A Collector of Senegalese Jewelry Tells Her Story


The exhibition “Good as Gold: Fashioning Senegalese Women,” showcasing jewelry created by master goldsmiths in Senegal in the early and mid-20th century, opened on Oct. 24 at the Smithsonian’s National Museum of African Art. It will remain on view through Sept. 29, 2019.

The show celebrates the gift to the museum by Utah-based art historian Marian Ashby Johnson of more than 250 pieces of jewelry, along with photographs and other documentation. Johnson and her husband, historian G. Wesley Johnson, lived in Dakar for two years in the early 1960s and repeatedly returned to carry out research in their respective areas. Lightly edited excerpts follow from her recent interview with The Georgetowner.

“We were very excited to go into Senegal because we were living in Paris and that was going to be a whole different thing. We had done some research to get ready for this. I got pregnant in Paris, so I was pregnant. It was 1963. We came up in the Lyautey, a little boat that went from France to Senegal. As we came up to the coast, I could see all the colors and all the handsome young men and beautiful women with all the fabrics. They were rushing everywhere and it was just so exciting I almost jumped out of the boat and swam over to the edge so I could be a part of them. It just really enchanted me in the first place.

“I started looking at the markets, but as I got used to things the most exciting place to me was the ateliers of the goldsmiths — blacksmiths and goldsmiths, because at that time they were doing blacksmithing as well as goldsmithing. And I would go in and visit with them. I was working also at the archives at that time in Dakar. And I found that there was nothing written on the gold jewelry, except for two articles that were written by young artisans themselves.

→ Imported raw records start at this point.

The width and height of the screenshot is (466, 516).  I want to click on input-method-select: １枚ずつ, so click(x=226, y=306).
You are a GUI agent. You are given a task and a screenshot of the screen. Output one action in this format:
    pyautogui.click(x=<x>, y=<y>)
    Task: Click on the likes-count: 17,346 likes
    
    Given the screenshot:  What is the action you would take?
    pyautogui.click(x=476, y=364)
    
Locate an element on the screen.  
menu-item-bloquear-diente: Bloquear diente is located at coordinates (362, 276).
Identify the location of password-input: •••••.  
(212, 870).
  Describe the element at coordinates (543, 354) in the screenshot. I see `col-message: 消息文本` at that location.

“Walking into their ateliers was one of the most exciting things I ever went through, because it was a very dark, dusty, smoky place with a little hole in the ground that was their furnace to melt things and get them together. There were young apprentices and  then older gentleman, too, but the main goldsmith was always well-versed in French. It was so delightful to talk to him, because he wanted to talk about his family and his ancestors, because they had been goldsmiths as well. It was so exciting to see what they could do with the jewelry. And I was a little nervous about spending too much time with them, but I found that so many of them were willing and wanting to talk about it. They wanted to talk about their ancestors and they wanted to talk about the techniques and the tools and the styles.

“One of the sad things about this was I could see things that I knew were old and traditional and very often they were melting them down or crushing them to make new things for some clients. It was so frightening to me that I just quickly started buying as many as I could. And I didn’t have very many funds. As I went, each time there was something new that I could find out, for example, the different names of things and how they gave them names.

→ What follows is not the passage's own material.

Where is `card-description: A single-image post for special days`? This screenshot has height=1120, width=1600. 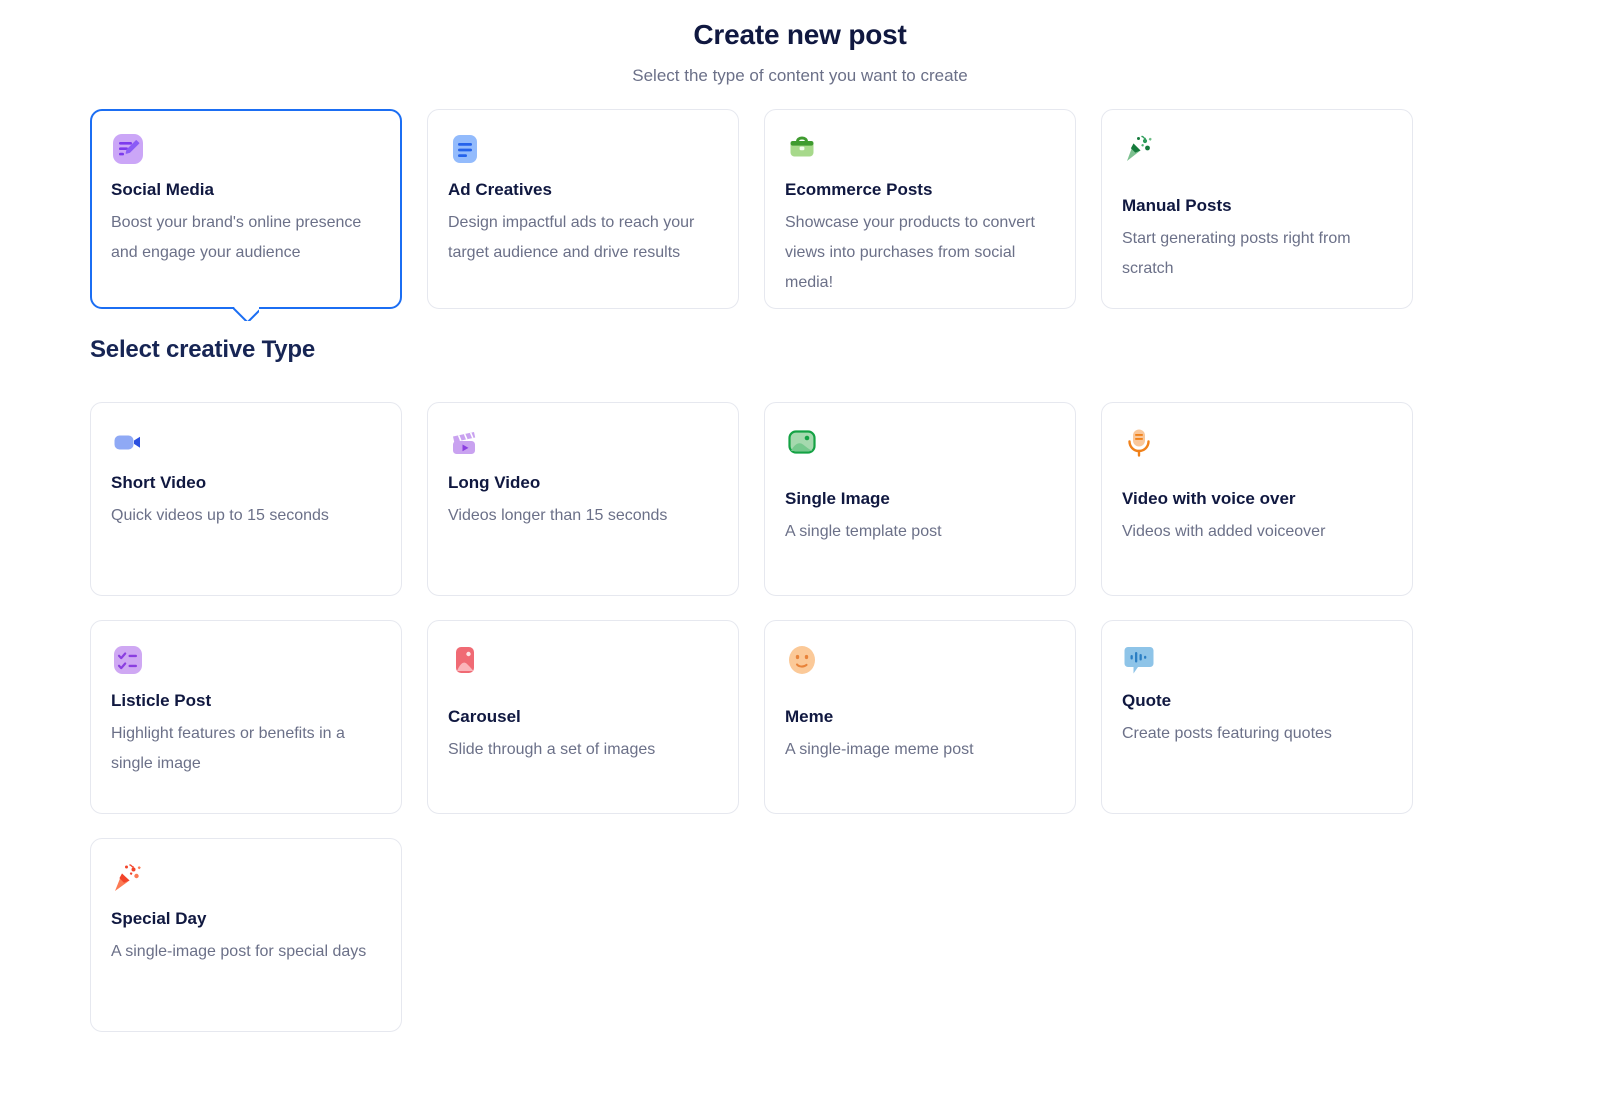
card-description: A single-image post for special days is located at coordinates (239, 952).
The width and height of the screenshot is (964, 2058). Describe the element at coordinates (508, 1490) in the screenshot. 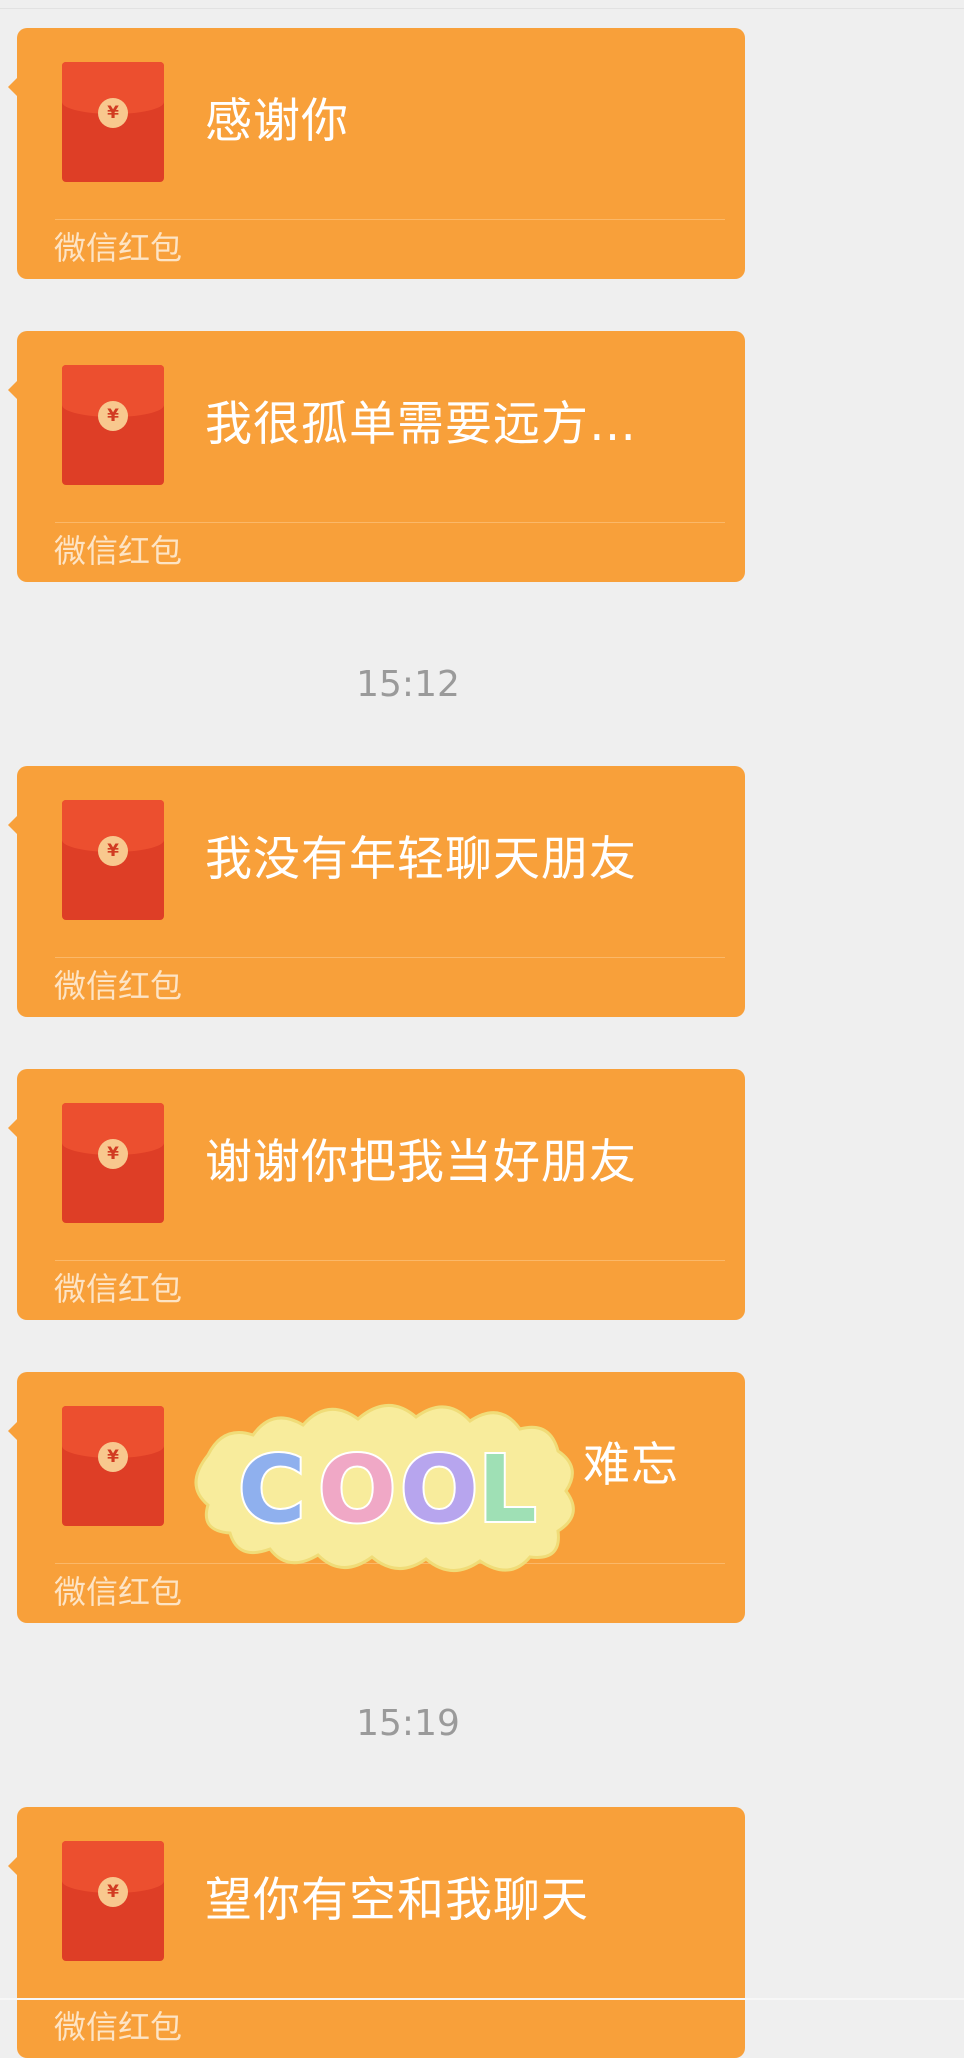

I see `sticker-letter: L` at that location.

“The tradition of women known as señares started very early on. As the Europeans came to Senegal, they had no wives that they brought with them. Some of the upper-class women wouldn’t really have that much to do with them, but there were a number of women who did, and they would then get married in a contractual marriage. These women became known as señares. They learned the languages, they learned the ways of French or Portuguese or whatever, they learned all the ways of business. These women became very astute and very politically oriented. It went on for several generations.

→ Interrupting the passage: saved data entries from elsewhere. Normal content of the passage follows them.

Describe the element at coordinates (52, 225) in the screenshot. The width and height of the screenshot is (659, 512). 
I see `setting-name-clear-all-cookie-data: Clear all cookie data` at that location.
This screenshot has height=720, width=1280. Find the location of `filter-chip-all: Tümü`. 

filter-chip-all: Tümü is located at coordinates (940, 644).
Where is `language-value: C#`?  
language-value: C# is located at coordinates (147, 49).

“The señares were very careful about their bodies. They had nice outfits that covered themselves and they also built them on an idea of what European dresses were all about and costumes were all about. But they embellished them very much. They had layers of fabrics, beautiful fabrics. These women had the opportunity to get the best of the furniture that came through this trade, the best of the fabrics that came through this trade. And they saw pictures of women in Europe and other places, so they could take parts of that to form their own jewelry and their own outfits. At that point, they became very interested in the jewelry. Some of these very wealthy señares had three floors of house, and on the bottom floor they would have their goldsmiths and their seamstresses and a whole slew of people who worked for them.

“Both ethnic groups, Wolof and Toucouleur, have goldsmiths, but they had a lot of connections. There are certain aspects to the jewelry that is definitely more Toucouleur than it is Wolof. The heaviness and the more solid things is more Toucouleur. The Wolof is more delicate and light, more filigree. There’s kind of a weight to the Toucouleur jewelry. It just looks more dramatic rather than elegant. I’m making very broad statements.

“Jewelry was very much a part of the whole social situation. Every one of the celebrations was always involving jewelry. They would wear these beautiful outfits and they’d borrow them or they would buy them or their people would. And they gave lots of jewelry and fabrics and things at all the celebrations — marriages and baptisms. And their grandmother’s jewelry was important because they used their grandmother’s and their great-grandmother’s and their great-great-grandmother’s jewelry. And they knew something about the goldsmiths that made them.

“I think you can tell the love that I have of the people and the jewelry and how it all comes together, and how this is a really unique style and should be better known. They’re never saying ‘Senegalese art region.’ I hope they are going to have an art region for Senegal. That’s very important to me.  And I think it’s time to have some ‘ta-dum,’ some excitement on gold filigree jewelry from Senegal and these wonderful artisans that have been working so hard over many centuries.”